Because before you didn't do too much data processing and building data center, lack of experience, now have the following questions, also please tell everybody, thank you very much!
1, the transmission of data from the application system to the data center, should adopt what technology,
2, the data center of the machine's operating system, data storage, data processing, cluster management, should adopt what systems and technology, and how to structure,

Please everybody to give directions, if you feel trouble, as long as it is pointed out that where need what technology can, please, thank you very much!

CodePudding user response:

Because before you didn't do too much data processing and building data center, lack of experience, now have the following questions, also please tell everybody, thank you very much!
1, the transmission of data from the application system to the data center, should adopt what technology,
2, the data center of the machine's operating system, data storage, data processing, cluster management, should adopt what systems and technology, and how to structure,

Please everybody to give directions, if you feel trouble, as long as it is pointed out that where need what technology can, please, thank you very much!

CodePudding user response:

Transfer do not understand, but the store can use HDFS,
MSSQL data can, by using the method of master-slave replication in a copy of the data center set up, and then by Sqoop guide into parquet file format in the HDFS, and data analysis through the hive/spark visit upper big data applications, such as
Server logs can through the flume HDFS collected, and then through the ELK (Logstash and Elasticsearch, Kibana) is analyzed, but it is before we flume sink directly to HBase, use a Spark to access (Spark our data analysis basic around) and analysis,

CodePudding user response:

And if it is can use ambari to build large-scale cluster and monitoring, ambari automatically help you assemble Hortonworks distribution of Hadoop (HDP), can also according to the assembly to other ecological components such as hbase Hadoop hive ZooKeeper spark and so on, but according to my actual it compare with centos compatible, this is about to consider the problem that commonly used Linux,,,
If really cow force data center can also build a private cloud cloud (OpenStark) and container (Docker), but this is completely don't understand

CodePudding user response:

https://nieoding.gitbooks.io/spark/content/

CodePudding user response:

reference link0007 reply: 3/f

and if it is can use ambari to build large-scale cluster and monitoring, ambari automatically help you assemble Hortonworks distributions of Hadoop (HDP), can also according to the assembly to other ecological components such as hbase Hadoop hive ZooKeeper spark and so on, but according to my actual it compare with centos compatible, this is about to consider the problem that commonly used Linux,,,
If there is data center that the cow force can also build a private cloud cloud (OpenStark) and container (Docker), but this doesn't understand

Thank you very much!
Due to the statistical analysis takes time, so, how can achieve real-time query, then get the results of the analysis, have any idea?
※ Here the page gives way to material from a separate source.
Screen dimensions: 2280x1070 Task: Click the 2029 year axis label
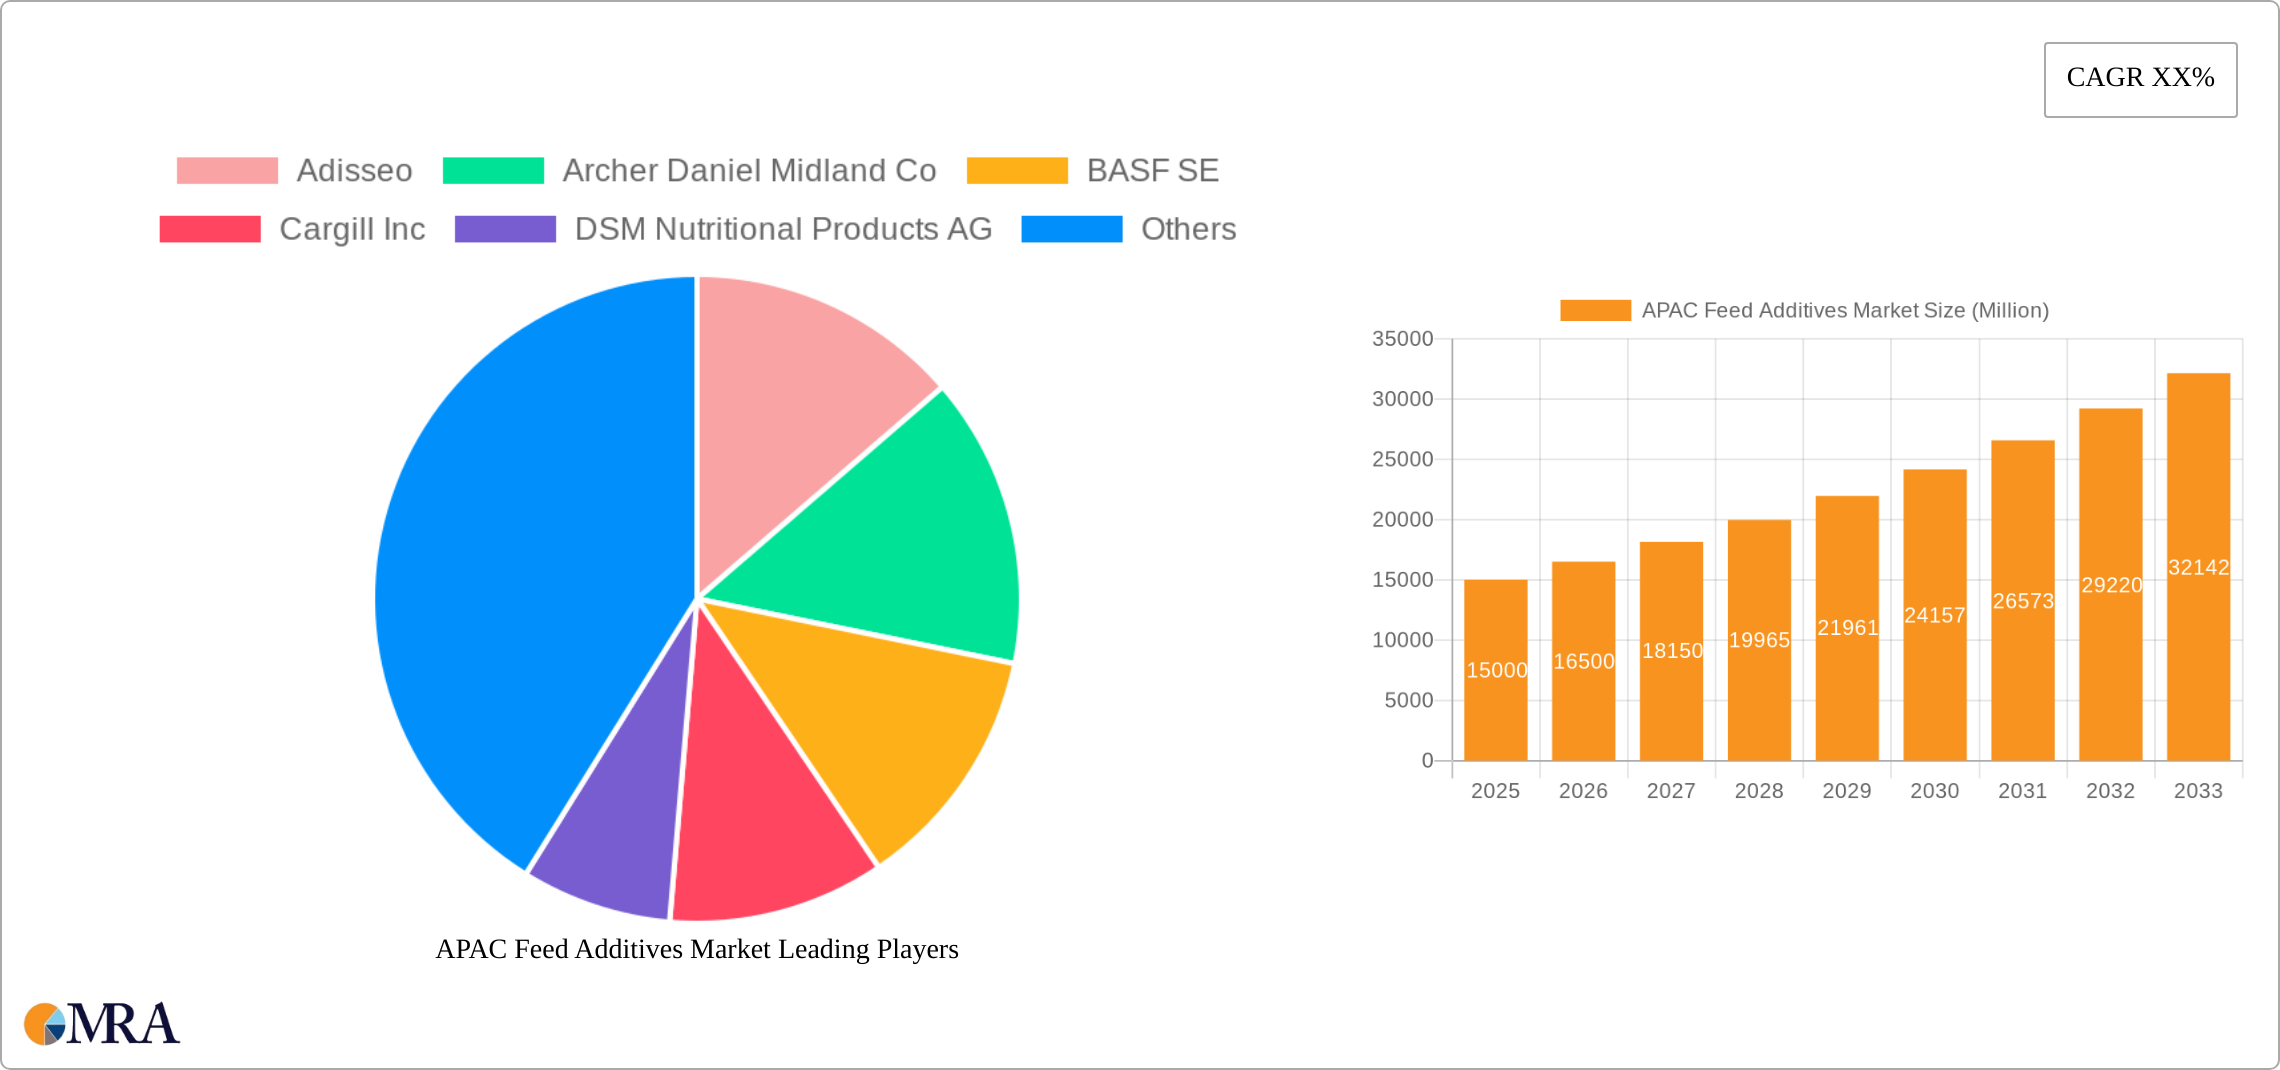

My idea is to use a database to store the results of the analysis, what do you think? Thank you very much!

CodePudding user response:

reference 4 floor IamNieo response:

https://nieoding.gitbooks.io/spark/content/

Thank you very much, data is very practical,

CodePudding user response:

reference 5 floor strongyoung88 reply:

Quote: refer to the third floor link0007 response:

And if it is can use ambari to build large-scale cluster and monitoring, ambari automatically help you assemble Hortonworks distribution of Hadoop (HDP), can also according to the assembly to other ecological components such as hbase Hadoop hive ZooKeeper spark and so on, but according to my actual it compare with centos compatible, this is about to consider the problem that commonly used Linux,,,
If there is data center that the cow force can also build a private cloud cloud (OpenStark) and container (Docker), but this doesn't understand

Thank you very much!
Due to the statistical analysis takes time, so, how can achieve real-time query, then get the results of the analysis, have any idea? My idea is to use a database to store the results of the analysis, what do you think? Thank you very much!
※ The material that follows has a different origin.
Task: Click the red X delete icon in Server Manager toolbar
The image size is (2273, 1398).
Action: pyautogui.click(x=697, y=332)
It will divide the situation, suppose you are ordering system statistical query, you can put the order data published to kafka, then use SparkStreaming this batch flow engine based on time interval is to deal with, and the results can be output to the database, the front-end to real-time query, but if is relatively large, can use a Hive or impala SQL on Hadoop to do ad-hoc query, if it's related operations such as log analysis can use the log analysis such as ELK architecture (write wrong, before the Flume and Logstash is logging acquisition ETL tool, so the Flume can replace Logstash),

CodePudding user response:

A private cloud cloud (OpenStark) and container (Docker)

CodePudding user response:

references 9 f jintian520mingtian response:

I am a junior student, want to learn, having large data subjects did, because he is a computer system, but go out to work is required to have working experience, especially the program apes, graduated until now, to find a lot of training organizations are not very satisfied, listen to the classmate say ran large data training course is good, experienced friend please give some advice, thank you very much!!!!!!

Such advertising, interesting???????